Pregnancy Discrimination Act: 35 Years Later

No Accommodation Requirement

Thirty five years ago this week, President Jimmy Carter signed into law the Pregnancy Discrimination Act of 1978 (PDA).

The PDA,  an amendment of Title VII of the Civil Rights Act, has proven to be a weak tool to combat  a major societal problem;  It  requires employers to treat pregnant women like others in the workplace but  it does not require employers to make even minimal accommEEOCodation for pregnancy-related conditions  (such as difficulties standing for long period, lifting restrictions, insufficient bathroom breaks, etc.).

Efforts last year to address the PDA’s shortcomings died in the U.S. Congress but the U.S. Equal Opportunity Employment Commission (EEOC) in its 2013-2016 strategic plan  identified combating pregnancy discrimination as a top priority.

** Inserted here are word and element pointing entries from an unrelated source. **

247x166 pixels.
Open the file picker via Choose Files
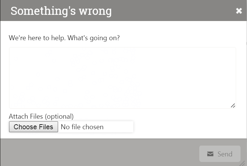(33, 127)
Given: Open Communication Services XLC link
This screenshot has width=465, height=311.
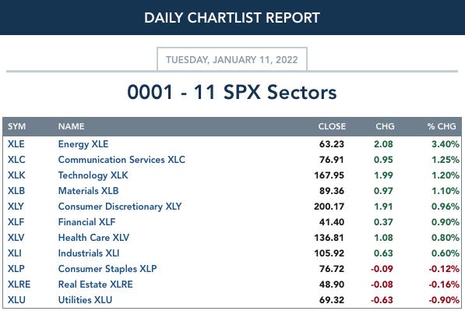Looking at the screenshot, I should tap(122, 160).
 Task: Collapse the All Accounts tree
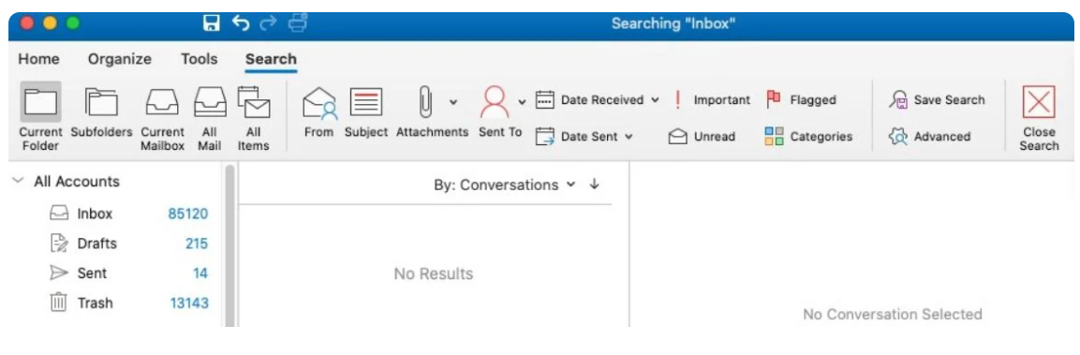tap(19, 182)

The EEOC, which is responsible for enforcing the PDA, characterizes the problem as an “emerging and developing” issue. Specifically, the EEOC said it would address the problem of “accommodating pregnancy-related limitations” under the Americans with Disabilities Act Amendments Act and the PDA.

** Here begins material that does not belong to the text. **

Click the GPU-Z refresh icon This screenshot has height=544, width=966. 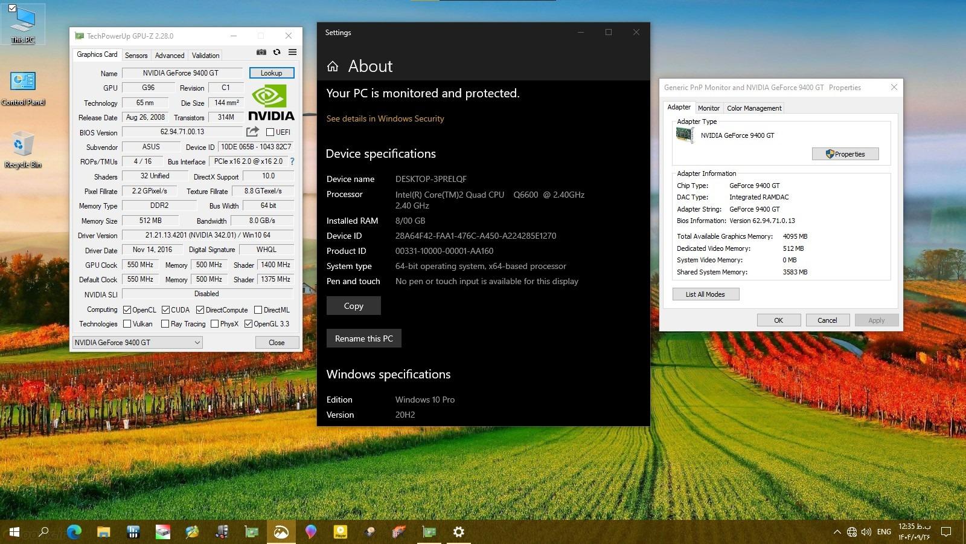point(277,53)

The EEOC and Fair Employment Practice Agencies around the country reported 5,797 complaints of pregnancy discrimination in 2011.

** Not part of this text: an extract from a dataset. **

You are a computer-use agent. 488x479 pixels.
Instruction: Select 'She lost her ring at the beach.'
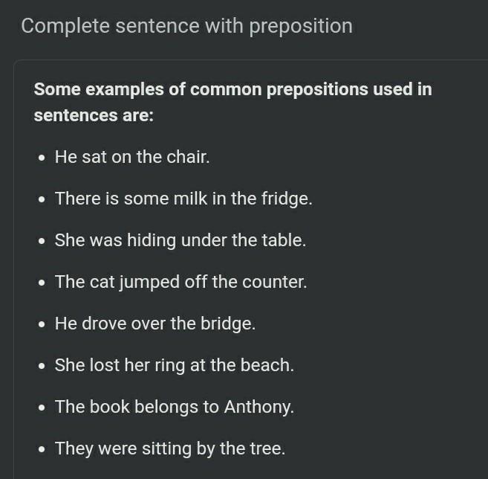tap(175, 366)
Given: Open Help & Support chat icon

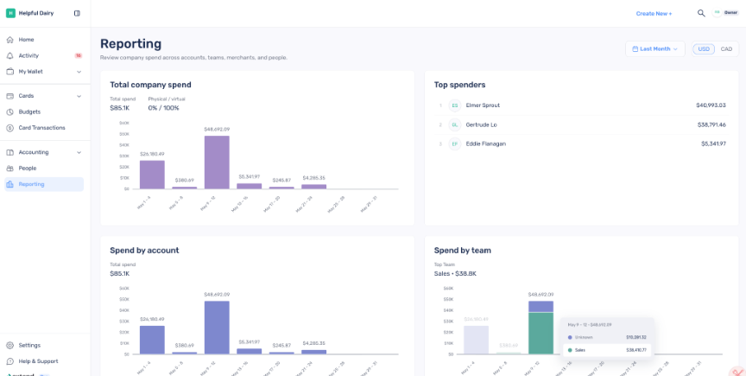Looking at the screenshot, I should (9, 361).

True to its word, the EEOC has filed a spate of lawsuits this year to combat pregnancy discrimination. Most, if not all,  of these lawsuits involve individual defendants and somewhat minor settlements but the EEOC’s effort raises awareness of the problem and, hopefully, puts employers on notice that they are being watched.

 Lawsuits Filed

Here is a sampling of the lawsuits filed this year by the EEOC involving the PDA:

  •  EEOC v. Reed Pierce’s Sportsman’ Grille:  A woman who was four months pregnant with her first child was fired because, her supervisor allegedly said, “The baby is taking its toll on you.”  The EEOC  filed suit in the U.S. District Court for the Southern District of Mississippi.  After the defendant lost two motions to dismiss the case, it settled for $20,000.
  • EEOC v. Ramin, Inc.:   Ramin Inc., the owner of a Comfort Inn & Suites, allegedly fired a  housekeeper after she reported her pregnancy because of supposed concerns about potential harm that her job could cause the baby.  The EEOC filed suit in U.S. District Court for the Eastern District of Michigan. The defendant agreed to pay $2,500 in back pay and $25,000 in compensatory and punitive damages.
  • EEOC v. Engineering Documentation Systems, Inc.:  A management official allegedly made derogatory remarks about a pregnant worker and  refused her request to move her office closer to the restroom to accommodate her nausea.  While she was out on leave, the company changed her job description and then terminated her.  The EEOC filed suit in the U.S. District Court for the District of Nevada. The defendant agreed to pay $70,000 to settle the case.
  • EEOC v. James E. Brown & Associates, PLLC:  A  Washington based law firm offered Zorayda J. Moreira-Smith a position as an associate attorney in January 2011.  The firm allegedly rescinded its job offer  the same day after when Moreira-Smith told them she was six months pregnant and asked the firm about its maternity leave policies.  The EEOC filed suit in the U.S. District Court for the District of Columbia. The defendant agreed to pay an $18,000 settlement,  to implement a non-discrimination policy and  to provide training to the firm’s personnel.
  • EEOC v. Platinum P.T.S. Inc. D/B/A/ Platinum Production Testing Services:  A clerk  requested time off for medical treatment relating to her miscarriage.  After she missed five days of work,  the defendant fired her.  The EEOC filed suit in the U.S. District Court for the Southern District of Texas. The defendant agreed to pay $100,000 to settle the pregnancy discrimination suit.

U.S. Sen. Robert Casey, Jr., of Pennsylvania proposed the Pregnant Workers Fairness Act (PWFA) in 2012 to guarantee pregnant women the right to reasonable accommodation when the short-term physical effects of pregnancy conflict with the demands of a particular job, as long as the accommodation does not impose an undue hardship on the employer. The bill died in committee.